More data from various sources on primary economic parameters seemingly at odds. First, unemployment claims dropped to a five-year low according to the adjusted BLS data series. At the opposite end, Gallup’s measure of employment fell, suggesting to Gallup that employment has gotten worse in January 2013. Since Gallup’s numbers are not adjusted, it, rightfully, compares results with January 2012 to find reduced full-time employment.  The scale of the decline is not insignificant.

These two series do not necessarily contradict each other, but together might form a more representative picture of the employment situation than each would have on their own.  The Gallup series measures “full-time” employment while the BLS is counting essentially new layoffs.  There should be an overlap between those two numbers – when someone is laid off that would also count as one less full-time job.  However, in this new dysfunctional economy we might be seeing fewer layoffs but also fewer full-time positions.  Companies might, at the exact same time, be cutting back not through reduced head count, but through transitioning their labor marginally down to part-time.

Such a process would produce these sets of disparate results where the number of full-time employees falls, but does not impact initial jobless claims.  There is corroborative evidence for this in the BLS Household survey of employment and the lack of disposable personal income growth.

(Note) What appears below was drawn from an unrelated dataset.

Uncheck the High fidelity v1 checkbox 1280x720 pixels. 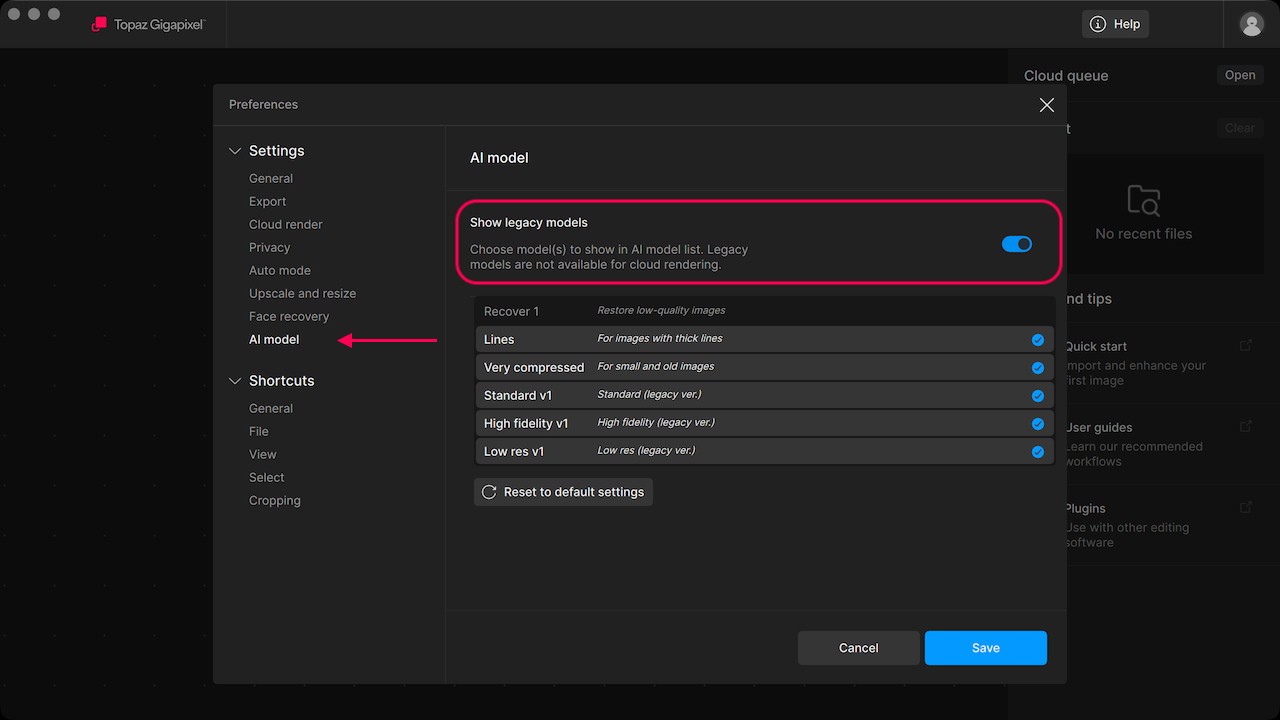(1038, 424)

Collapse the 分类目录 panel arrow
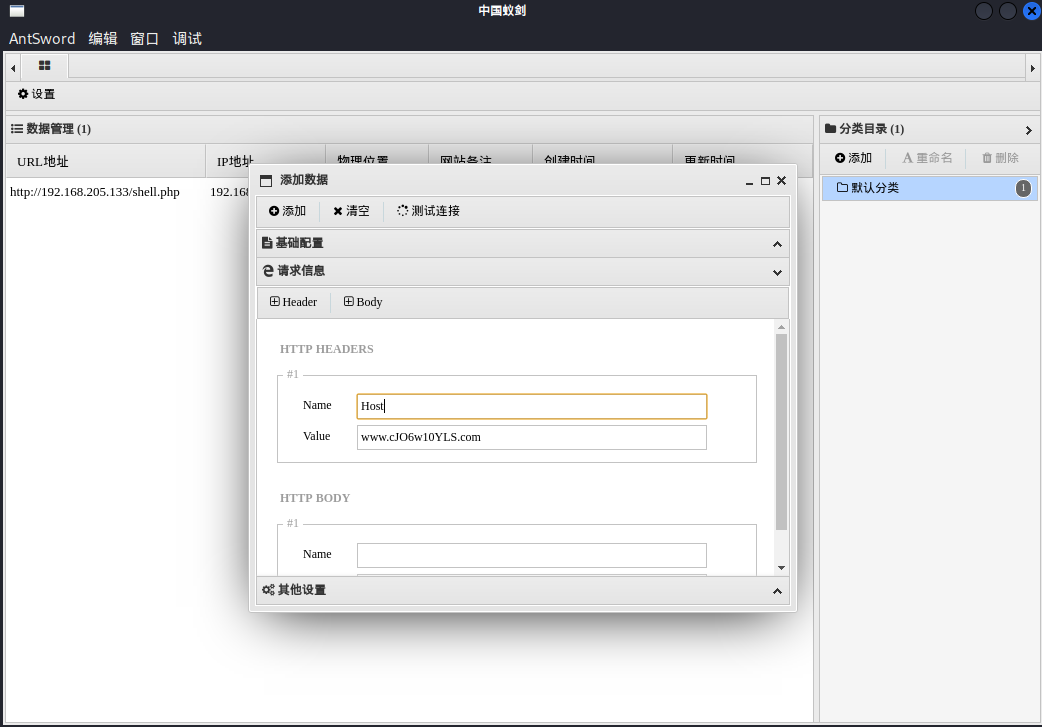(1028, 130)

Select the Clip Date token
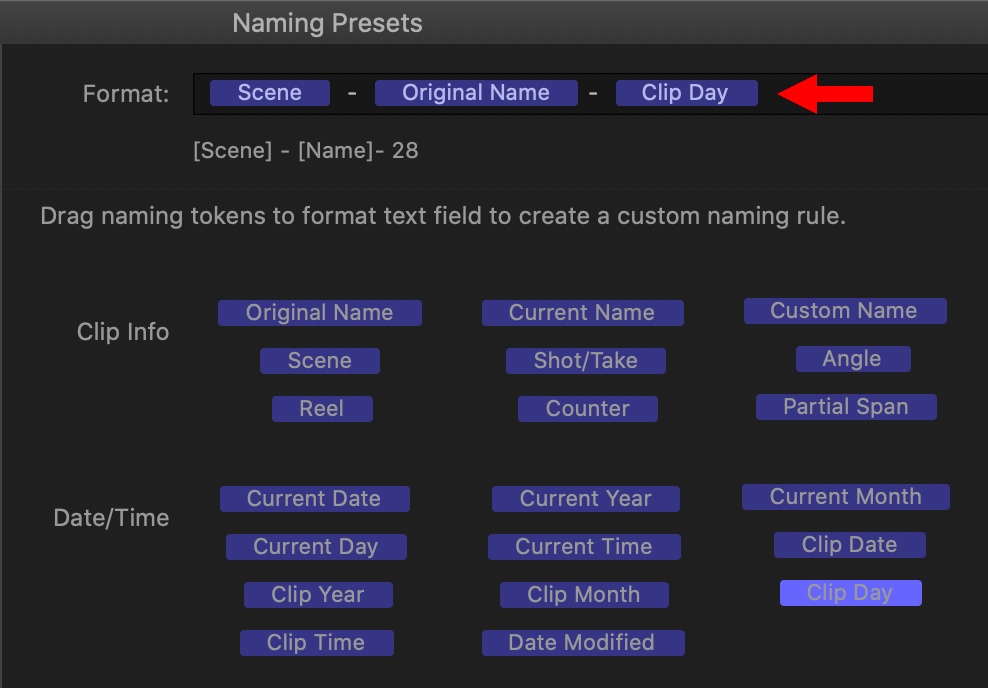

One other note:  there is something increasingly askew when organizations are using their lack of seasonal adjustments as justification for higher quality data.  In its press release for the above, Gallup notes that:

“Gallup’s P2P rate has an advantage over the government’s unemployment measure in that it is not affected by estimates of the size of the labor force or various seasonal adjustments.” [emphasis added]

The potential lack of statistical integrity in the seasonally adjusted data is gaining traction as an economic measurement problem.  Part of the reason, as we have noted on previous occasions for some time, is that seasonal adjustments are not simply “seasonal”.  These adjustments include all manner of statistical assumptions, including something called “trend cycle analysis”.  For a fuller explanation, see my post here.

A further example of the growing tension between adjusted and non-adjusted data, look no further than housing starts:

The trend is clearly higher as housing activity has rebounded somewhat from the nearly five year slump, but the degree is significantly exaggerated in the adjusted series.  Without access to the raw data, it is impossible to pull apart exactly where and why such a difference not only exists, but persists.